Perfume is one of the best movies you have likely never seen. With a great cast, amazing acting, an interesting storyline, and some of the “dirtiest” and grittiest images ever put on film, Perfume belongs on every movie lover’s shelf.
Perfume spins the tale of a young boy, Jean-Baptiste Grenouille, born in late-1700′s France, who has been given the gift of superhuman smell. Able to detect individual smells from vast distances away, he happens upon a young lady whose scent overwhelms him. Vowing to find a way to capture the essence of any scent, he becomes the apprentice of a legendary perfumer who is past his prime (played by the always entertaining Dustin Hoffman.) Utilizing the skills he has learned, he sets out to create the perfect perfume by obtaining the scent of beautiful women and extracting them into liquid form. Unfortunately, the women aren’t as enthusiastic about his goals.
In addition to Dustin Hoffman, Alan Rickman plays a major role in the film, and the legendary John Hurt narrates. The film is directed by Tom Tykwer, who will be known by most audiences as the director of the instant-classic Run Lola Run and the recent Clive Owen/Naomi Watts movie The International. While Perfume does not share the same type of quick-edit, high paced style of Run Lola Run, it definitely has Tykwer’s unique feel to it. Much like Run Lola Run, you will be hard pressed to find a movie that you can compare Perfume to, stylistically or otherwise.

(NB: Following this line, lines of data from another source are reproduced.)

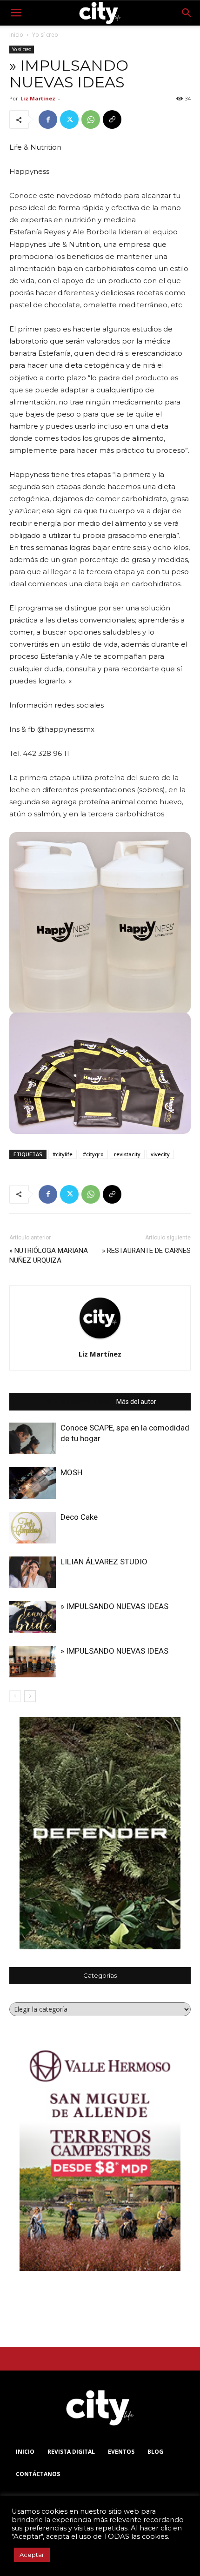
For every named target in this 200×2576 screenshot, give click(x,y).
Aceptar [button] (32, 2554)
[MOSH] (32, 1483)
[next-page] (30, 1696)
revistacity (127, 1154)
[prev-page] (15, 1696)
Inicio (16, 35)
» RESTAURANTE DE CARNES (146, 1250)
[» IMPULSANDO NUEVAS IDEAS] (32, 1617)
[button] (16, 13)
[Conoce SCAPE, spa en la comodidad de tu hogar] (32, 1439)
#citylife (63, 1154)
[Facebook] (48, 119)
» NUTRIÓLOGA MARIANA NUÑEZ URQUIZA (48, 1255)
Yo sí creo (45, 35)
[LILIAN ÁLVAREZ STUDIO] (32, 1572)
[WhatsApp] (90, 119)
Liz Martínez (37, 98)
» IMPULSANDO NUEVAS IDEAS (114, 1606)
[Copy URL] (112, 119)
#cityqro (93, 1154)
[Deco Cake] (32, 1528)
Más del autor (136, 1401)
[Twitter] (69, 119)
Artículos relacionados (76, 1401)
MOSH (71, 1472)
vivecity (160, 1154)
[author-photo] (100, 1340)
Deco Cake (79, 1517)
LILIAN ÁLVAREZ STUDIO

Played by a rail-thin Ben Whishaw (of I’m Not There fame), Grenouille is an enigmatic character. His singular pursuit of various scents and attempting to preserve them is done in a way that suggest the character may have some form of mental disability, possibly a mild case of autism. Anything not related to experiencing or capturing various scents seems to be almost entirely ignored by him. His infatuations with various people appear to be based solely on their scent (or their ability to teach him how to capture scent.) He struck me as the kind of person who wouldn’t even eat if he didn’t need to do.
Visually, the movie is absolutely amazing, especially with an upscaling DVD player and an HDTV. Since the film takes place in 18th century France, nearly everything is filthy, dark, and dirty. You can feel dirt under your fingernails…this movie is that gritty. Conversely, scenes that take place with the upper class seem almost surgical in their cleanliness. Bright colours, clean people…visually, it’s like watching a different movie. Regardless of the scene, however, any colours that are present seem to pour out of the screen, with fantastic detail right down to being able to see individual grains of dirt and grime, or each stitch in an upper-class coat. The colour red plays a major role in the visuals, seemingly appearing as an indication of Grenouille’s olfactory infatuation. Overall, the sound design is great, with the exception of quiet conversations; they seem to be slightly muted and hard to understand in some scenes.
Without giving anything away, the ending certainly leaves things up for debate…there are two possible ways to interpret it. I highly recommend after the credits start rolling, you IMMEDEATLY go back to the opening scene…only then should you decide on what you think the ending means.
Perfume weighs in at just over two hours and twenty minutes, so it is a bit of an investment to watch…but it is an investment that pays off HUGE. I can’t recommend this film highly enough…find a copy of it and watch it. Hopefully, like me, you will wonder why more people haven’t experienced this masterpiece, and will encourage others to see it as well.